In about two hours, Attorney General Alberto Gonzales is expected to announce his resignation.
It’s about time.
I know very well that the job of the Attorney General is frequently controversial. The Attorney General is supposed to be a lightning rod for the Administration generally (at least, in the modern formulation of executive political administration) and because prosecutions are frequently the business end of enforcing political and legal policies, this frequently involves being unfriendly. I’ve never been upset with either Gonzales or his predecessor for presenting an unfriendly face to the world.
But I applaud the resignation because Gonzales — shockingly, even moreso than his predecessor — has assumed an attitude of deliberate disregard, if not overt hostility, to individual rights and civil liberties. Previous Attorneys General, both Republican and Democrat, have labored to find a way to balance civil liberties with effective law enforcement. They have been mindful of their oaths as attorneys, and their oaths as officers of the republic, to protect, preserve, and defend the Constitution.
Moreover, Gonzales had, in part through criticism such as this and in part through attempting to stack the nonpolitical civil service with career officers who had demonstrated a history of being political conservatives, lost the respect of and credibility with the prosecutors he had been charged with leading. The fact of the matter is that he lost the ability to effectively administer the Department of Justice a long time ago.

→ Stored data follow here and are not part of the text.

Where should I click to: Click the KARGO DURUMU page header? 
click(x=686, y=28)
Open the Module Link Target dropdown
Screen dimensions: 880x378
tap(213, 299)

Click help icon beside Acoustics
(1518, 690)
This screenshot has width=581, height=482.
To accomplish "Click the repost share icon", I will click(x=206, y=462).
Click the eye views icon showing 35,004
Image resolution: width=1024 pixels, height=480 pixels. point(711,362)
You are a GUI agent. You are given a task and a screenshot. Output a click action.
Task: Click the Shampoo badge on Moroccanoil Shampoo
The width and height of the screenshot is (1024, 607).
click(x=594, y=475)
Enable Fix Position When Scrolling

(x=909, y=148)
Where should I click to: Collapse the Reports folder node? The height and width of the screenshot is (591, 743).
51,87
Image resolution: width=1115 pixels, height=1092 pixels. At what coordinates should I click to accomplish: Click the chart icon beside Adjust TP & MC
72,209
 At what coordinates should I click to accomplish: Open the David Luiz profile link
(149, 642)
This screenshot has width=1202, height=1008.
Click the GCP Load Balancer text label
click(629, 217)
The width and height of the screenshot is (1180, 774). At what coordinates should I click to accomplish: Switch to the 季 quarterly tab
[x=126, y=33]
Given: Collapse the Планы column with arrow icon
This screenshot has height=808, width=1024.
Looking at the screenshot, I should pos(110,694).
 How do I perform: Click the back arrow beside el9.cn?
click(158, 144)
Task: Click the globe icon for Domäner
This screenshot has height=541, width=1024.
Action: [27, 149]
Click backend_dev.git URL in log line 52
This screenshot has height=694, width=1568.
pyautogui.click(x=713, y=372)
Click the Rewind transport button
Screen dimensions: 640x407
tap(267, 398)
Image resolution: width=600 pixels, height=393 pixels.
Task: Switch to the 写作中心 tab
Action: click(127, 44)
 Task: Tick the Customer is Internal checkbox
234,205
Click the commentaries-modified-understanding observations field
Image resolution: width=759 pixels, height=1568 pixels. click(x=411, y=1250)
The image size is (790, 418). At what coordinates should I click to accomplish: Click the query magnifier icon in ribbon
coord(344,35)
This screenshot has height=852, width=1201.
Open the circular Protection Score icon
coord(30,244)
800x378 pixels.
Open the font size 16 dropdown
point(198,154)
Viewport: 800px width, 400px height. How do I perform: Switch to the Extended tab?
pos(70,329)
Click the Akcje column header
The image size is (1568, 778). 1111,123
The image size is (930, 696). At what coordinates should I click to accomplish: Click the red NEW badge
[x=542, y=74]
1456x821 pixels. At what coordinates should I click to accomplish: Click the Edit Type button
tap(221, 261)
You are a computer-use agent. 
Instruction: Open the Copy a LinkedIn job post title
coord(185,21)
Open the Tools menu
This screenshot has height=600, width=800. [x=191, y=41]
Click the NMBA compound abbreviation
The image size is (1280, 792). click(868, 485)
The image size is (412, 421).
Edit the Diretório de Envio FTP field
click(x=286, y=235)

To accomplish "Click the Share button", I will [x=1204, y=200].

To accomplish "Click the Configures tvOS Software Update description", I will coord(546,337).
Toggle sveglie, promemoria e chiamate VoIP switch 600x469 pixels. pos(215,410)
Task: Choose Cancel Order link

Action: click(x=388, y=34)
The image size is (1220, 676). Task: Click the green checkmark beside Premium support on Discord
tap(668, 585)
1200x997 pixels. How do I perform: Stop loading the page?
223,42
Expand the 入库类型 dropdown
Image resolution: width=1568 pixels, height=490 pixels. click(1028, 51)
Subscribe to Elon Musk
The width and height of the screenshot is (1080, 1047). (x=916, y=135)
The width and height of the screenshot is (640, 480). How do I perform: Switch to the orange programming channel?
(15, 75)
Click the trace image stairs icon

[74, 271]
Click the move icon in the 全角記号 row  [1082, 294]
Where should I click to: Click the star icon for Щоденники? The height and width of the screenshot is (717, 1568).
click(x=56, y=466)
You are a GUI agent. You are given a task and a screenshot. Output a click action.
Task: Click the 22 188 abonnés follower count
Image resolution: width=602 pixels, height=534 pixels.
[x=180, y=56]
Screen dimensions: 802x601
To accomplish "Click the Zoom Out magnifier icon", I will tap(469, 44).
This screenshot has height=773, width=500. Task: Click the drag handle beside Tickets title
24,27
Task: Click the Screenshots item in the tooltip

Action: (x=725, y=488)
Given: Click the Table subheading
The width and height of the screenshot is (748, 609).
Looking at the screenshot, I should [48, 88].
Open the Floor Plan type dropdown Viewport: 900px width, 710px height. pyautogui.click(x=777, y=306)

Talk will begin to turn soon to the next Attorney General. CNN predicts that Michael Chertoff will get the nod, which is a safe bet considering the institutional timbre of his current position (Secretary of Homeland Security) and his apparently loyalty to the President. Chertoff was a Federal judge before taking the DHS job, so presumably he is knowledgeable enough for it — hopefully his judicial temperament maintains and he focuses his efforts on protecting and defending all aspects of what it is to be an American — not just our physical safety but the liberties that make us special.